Seit 21 Jahren ist die Mobile Jugendarbeit Süd in Heslach tätig. Nun haben die vier Sozialarbeiter mit den zehn engagierten Bürgern aus dem Stadtbezirk erstmals zusätzliche Hilfe. Im Dezember 2014 trafen sie sich erstmals, um einen Förderverein zu gründen. Ziel ist, die Sozialarbeit im Süden nicht nur ideell, sondern vor allem finanziell zu unterstützen. Nach der Findungsphase im letzten halben Jahr wollen die Vereinsmitglieder jetzt richtig mit ihrer Arbeit loslegen.

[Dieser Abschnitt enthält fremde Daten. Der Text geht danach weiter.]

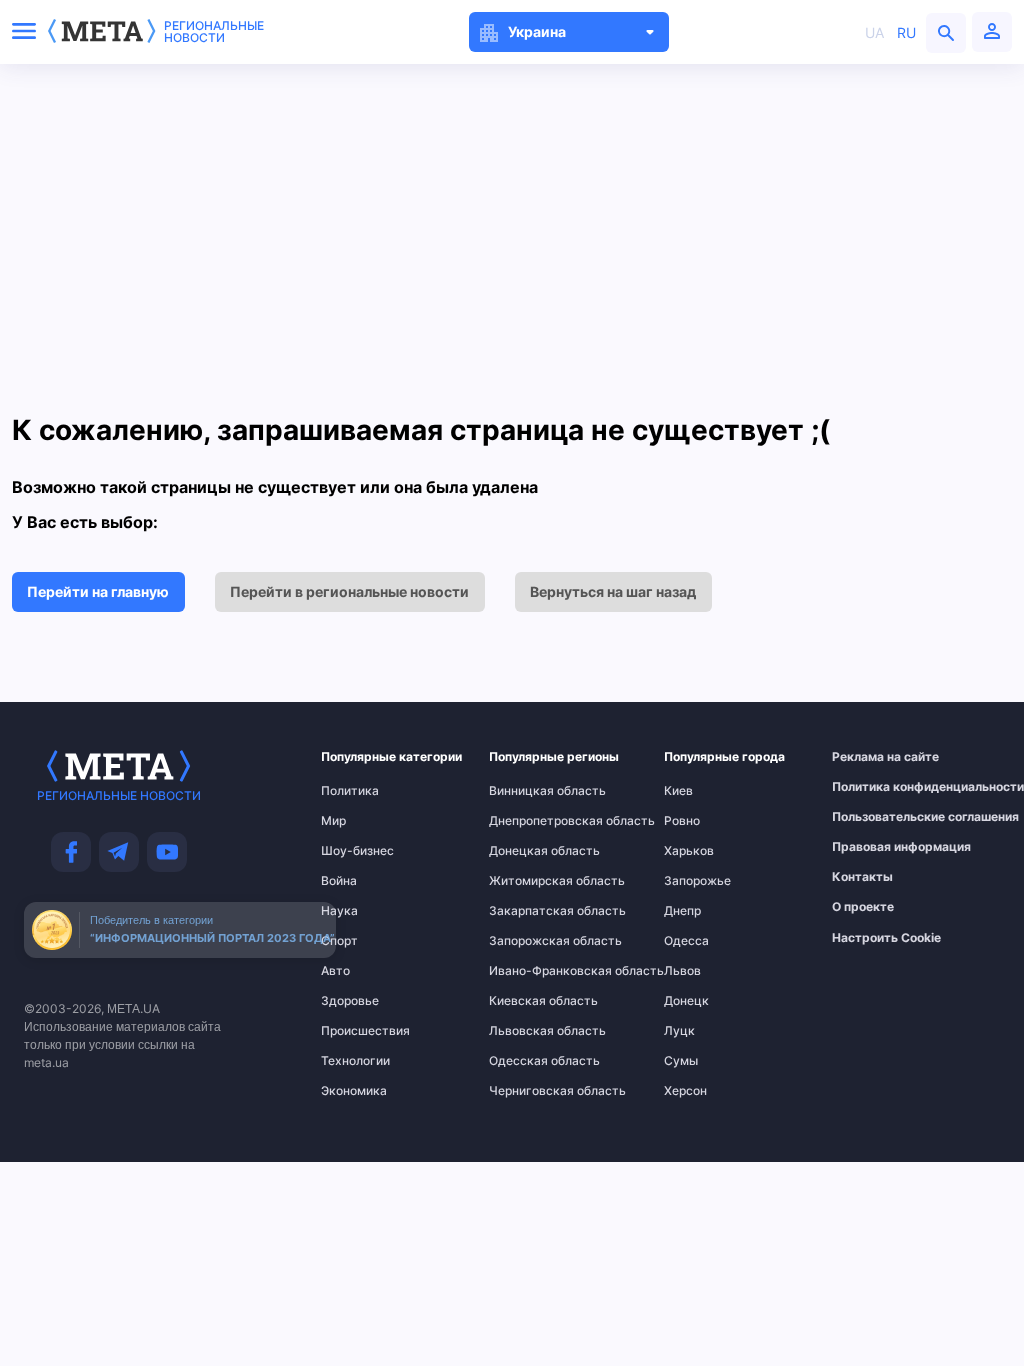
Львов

Zunächst sind es kleine Dinge, welche die Einrichtung benötigt. Nachhilfelehrer für die Ferien zum Beispiel. „Wir dachten, da an Studenten“, sagt Kurfess. Finanziert würde dies aus Mitteln des Fördervereins. Langfristig sollen dann auch die Räume und der Hinterhof des Gebäudes in der Möhringer Straße 87b schöner werden. An erster Stelle steht aber eine eigene Homepage. Dafür sucht die Mobile Jugendarbeit dringend jemand, der das technische Wissen und die Zeit hat, um diese zu erstellen und anfangs zu pflegen. „Wir sind ja nur Sozialarbeiter“, sagt Puhm und lacht.

Einsatz für Jugendliche

Entstehung
Die Mobile Jugendarbeit entstand im Jahr 1967 als Ergänzung zur offenen Jugendarbeit. Die Aufgabe der Sozialarbeiter ist es, gefährdete Jugendliche zu erreichen. Angestoßen durch diese neue Form der Jugendsozialarbeit begann sich seit Mitte der 1970er die Mobile Jugendarbeit in anderen Städten und Gemeinden zu etablieren. Heute ist es bundesweites Angebot.

Aufgaben
Die Streetworker der Mobilen Jugendarbeit holen die Jugendlichen dort ab, wo sie sich aufhalten: in der Schule und auf der Straße. Seit den 1990ern engagieren sich die Mitarbeiter in zahlreichen Stuttgarter Schulen beim Ausbau der Schulsozialarbeit. Inzwischen besteht eine enge Kooperation zwischen offener und mobiler Jugendarbeit und den Schulen nach dem sogenannten „Stuttgarter Modell“.

Tradition
Die Mobile Jugendarbeit ist tief in den Stuttgarter Stadtbezirken und in den örtlichen Kirchengemeinden verwurzelt. Die Pfarrer vor Ort unterstützen gemeinsam mit Ehrenamtlichen die Arbeit der Einrichtungen. Gemeinsame Träger sind der Caritasverband Stuttgart, die beiden Kirchengemeinden und die Evangelische Gesellschaft Stuttgart (eva). Insgesamt gibt es 17 Stadtteilteams.